蘇康達拍了拍蘇翎,讓她不要再說了,趙愛琴這個想法已經改變不了了,是他想太多,還為她牽掛,算了!算了!他對著趙愛琴說:“簽字吧!阿翎吃的苦就不用說了,你自己毀了也就算了,我怎么去跟弘毅和弘民交代?”
趙愛琴抖著手,這張單子簽下去,比離婚簽字還難,代表她從此和自己的子女斷絕關系,劃清界限,永不來往。她去勞改,等十年后勞改出來,十年之后她五十幾歲,沒有了單位,沒有了住處,如果沒有孩子的話,一切都無望了,勞改還不是最難的,最難的未來。她怎么都落不下筆。
敲門聲響起,兩位同志進來說:“趙愛琴,這個只是組織上通知你,不是說你不簽字就不成立的。”
蘇翎按照趙愛琴的秉性,她一定考慮的是她自己,想到了她定然是為了她自己的未來擔憂:“如果你擔心沒有住處,大可不必。紀家老家我造了三間瓦房,你撫養了紀弘偉這么多年,你和你母親出獄以后,可以去住那里。”
趙愛琴這才哭著簽下字。蘇康達對著她說:“我會把你們母女的東西,全部搬到紀家的屋子里。也算是全了你對他們家的一片心。”是啊!她想要去紀家就讓她在紀家守候一輩子吧!

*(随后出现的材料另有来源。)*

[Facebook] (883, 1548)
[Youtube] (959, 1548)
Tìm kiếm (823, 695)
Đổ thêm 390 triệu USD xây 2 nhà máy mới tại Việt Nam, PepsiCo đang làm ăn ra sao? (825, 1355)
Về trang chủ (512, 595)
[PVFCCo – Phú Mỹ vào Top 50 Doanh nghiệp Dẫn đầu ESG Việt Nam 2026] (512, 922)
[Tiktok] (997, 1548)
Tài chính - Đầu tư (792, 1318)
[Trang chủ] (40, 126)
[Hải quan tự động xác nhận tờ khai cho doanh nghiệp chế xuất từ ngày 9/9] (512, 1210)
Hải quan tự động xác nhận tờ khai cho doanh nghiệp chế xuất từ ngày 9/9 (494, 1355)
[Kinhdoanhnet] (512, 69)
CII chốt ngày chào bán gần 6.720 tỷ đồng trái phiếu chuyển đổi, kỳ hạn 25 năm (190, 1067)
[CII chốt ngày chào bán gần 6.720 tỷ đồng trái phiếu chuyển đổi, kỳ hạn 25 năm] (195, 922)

蘇翎想著,書里紀弘偉的逃港爹,帶著他那個港城富家小姐的老婆回來,何等地風光,這個時候要是看見家里還有一個女人為了護住他的兒子
,毀了自己半生的幸福。而按照趙愛琴的思路肯定會認為自己為了他奉獻一生。港城的大小姐會怎么面對老公有兒子,還有一個不清不楚,莫名其妙的……朋友?
想來到時候那位紀家大少爺,肯定會把她歸類成為自己的忠仆,趙愛琴怎么肯接受自己變成一個老媽子?這個愛恨糾葛,想想就精彩!
趙愛琴站起來,被看守所的獄警給帶了出去,走出去之前叫了一聲:“康達!”
蘇翎看老蘇,轉過頭不看趙愛琴。趙愛琴沒有得到老蘇的回應,緩緩地側過頭去,被獄警帶走。
蘇翎挽著老蘇的手,跟著他走出來,出看守所的大門,老蘇仰望天空,伸手抹了抹臉,道:“走吧!回去!”
紀弘偉判了十五年,趙愛琴判了十年,趙老太太判了八年,不久他們就會去各自勞改農場。這個時代量刑標準她不清楚,不過聽別人說這個量刑算是很輕了。大約老蘇終究在里面起了一點作用,大約他終究念著舊情。
蘇翎靠在老蘇的肩頭:“爸,但求問心無愧。”
老蘇拍著她的手:“是,但求問心無愧。”
兩人回到家屬樓,李致遠騎車帶著她出去,帶著她去買菜,肉類都是從app里拿出來,本地有些海鮮還是很不錯的,菜場里帶了幾個梭子蟹和一些貝類回家。
婷婷因為算是知青,她還要參與勞動,小夫妻倆在那里忙活。李致遠給蘇翎打慣了下手,侯玉梅原本還想過來搭把手,看見兩人一個切一個洗,哪里有她插手的地方。
蘇翎指了指邊上的鍋子說:“伯母,幫我看看這個鍋里的冰糖肘子酥爛了沒有。”
“好!”侯玉梅拿了筷子往肘子里一插,“可以了!”
“那行,我等下收汁。”
看蘇翎做菜,侯玉梅平時覺得自己手藝還不錯,都不敢說一句自己能行了。